→ Consigna 1: Según el texto sobre la hoja de coca, ¿en qué porcentaje aumentó el consumo legal de coca en Santa Cruz en los últimos diez años?
→ Consigna 2: Copie del texto sobre la hoja de coca el fragmento que se abre con las palabras "Uno de los fenómenos" y se cierra con "coca en Bolivia.".

→ Texto de estudio:
* * * * *
Pese a lo anterior, la confusión persiste. La hoja de coca fue prohibida por la Convención Única de Estupefacientes de 1961 impulsada por la ONU, debido a la presión de países que no entendían ni aceptaban su valor cultural.

A partir de ahí, empezó una larga lucha por la desestigmatización de la hoja, liderada por Bolivia, que consiguió en 2013 su readmisión al convenio con una reserva específica que reconoce el uso tradicional y legal de la coca en el país.

Hoy, sin embargo, el reto no está solo fuera de Bolivia. También está adentro: en cómo se consume, en cómo se transforma, y en cómo se regula una práctica ancestral que empieza a reinventarse en contextos urbanos.

Origen ancestral: un legado que no caduca

Los vestigios arqueológicos revelan que el uso de la hoja de coca se remonta a más de 3.000 años en los Andes centrales. En el imperio incaico, su uso era ceremonial, espiritual y medicinal. El acullico —la masticación lenta de las hojas— no solo brindaba energía: era también un vínculo con lo sagrado.

Hoy, su uso sigue tan vigente como antes. Desde los mineros de Potosí hasta los campesinos del altiplano y los valles, la coca acompaña jornadas de trabajo, rituales comunitarios, celebraciones y curaciones. También está presente en ferias, mercados y tiendas urbanas, aunque el perfil de su consumo ha comenzado a cambiar en los últimos años.


Del acullico tradicional al “acullico recargado”

En el pasado, el acullico —masticar hoja de coca con lejía o “llipta” para extraer sus propiedades— era una práctica casi exclusiva de campesinos, mineros, transportistas o comerciantes de zonas rurales. Hoy, sin embargo, se ha trasladado también a las ciudades, en especial entre jóvenes que buscan una forma de consumir energía sin químicos ni cafeína artificial.

Esta tendencia ha derivado en lo que muchos llaman el “acullico recargado”: mezclas de hoja de coca con ingredientes como mentol, stevia, hierbas aromáticas, frutas deshidratadas o energizantes, ofrecidas en tiendas, ferias o redes sociales.

Aunque la creatividad abunda, el Ministerio de Salud ha advertido que estas presentaciones saborizadas no cuenta con registro sanitario, lo que implica riesgos para la salud, ya que no se conocen con precisión ni las dosis, ni las combinaciones, ni los posibles efectos secundarios.

¿Estamos ante una reinterpretación contemporánea o una banalización de lo ancestral? La discusión está sobre la mesa.


El auge cruceño: donde la hoja se volvió tendencia

Uno de los fenómenos más llamativos es el crecimiento del consumo de coca en Santa Cruz. Según datos oficiales de DIGCOIN, en los últimos diez años el consumo legal en este departamento aumentó en un 27 %, consolidando a Santa Cruz como uno de los principales centros de demanda de coca en Bolivia.
* * * * *
→ Entradas mostradas:
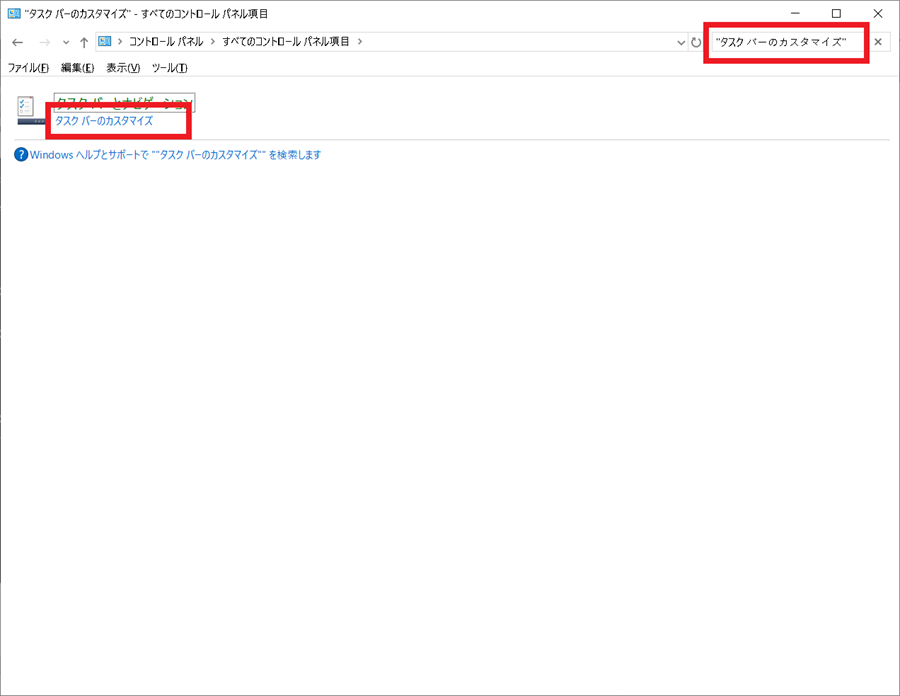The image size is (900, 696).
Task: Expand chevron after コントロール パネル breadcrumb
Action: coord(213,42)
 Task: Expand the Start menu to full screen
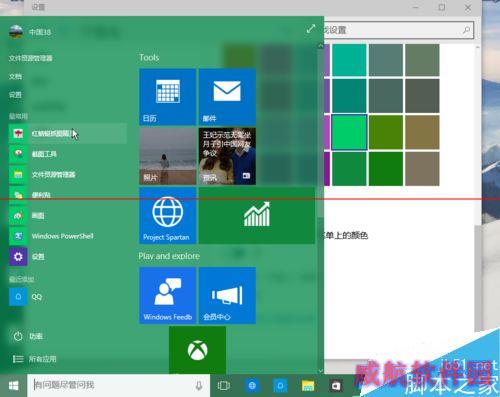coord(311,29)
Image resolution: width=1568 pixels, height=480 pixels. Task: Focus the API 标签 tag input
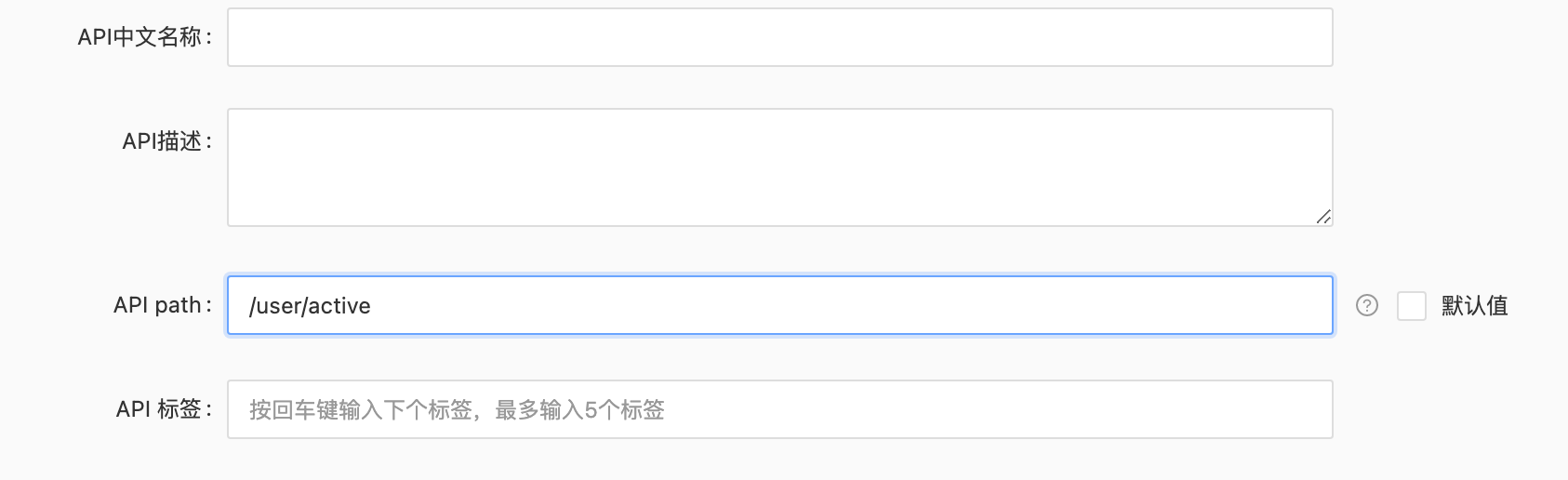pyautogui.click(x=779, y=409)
* * * * *
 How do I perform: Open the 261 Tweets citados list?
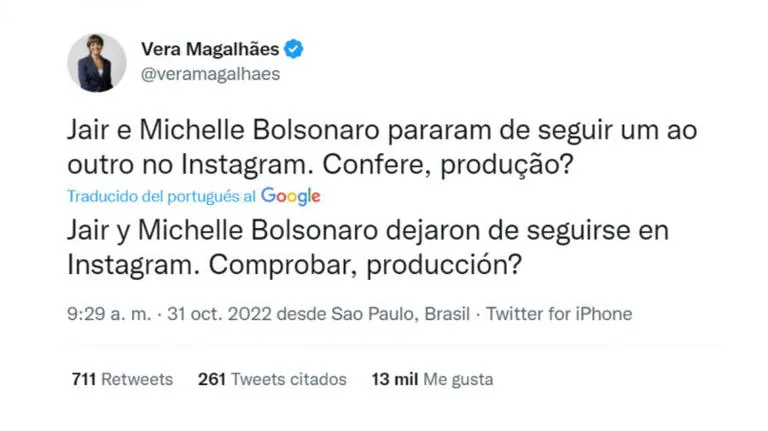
* * * * *
→ Solución desarrollada 1: Aumentó en un 27 %.

→ Solución desarrollada 2:
Uno de los fenómenos más llamativos es el crecimiento del consumo de coca en Santa Cruz. Según datos oficiales de DIGCOIN, en los últimos diez años el consumo legal en este departamento aumentó en un 27 %, consolidando a Santa Cruz como uno de los principales centros de demanda de coca en Bolivia.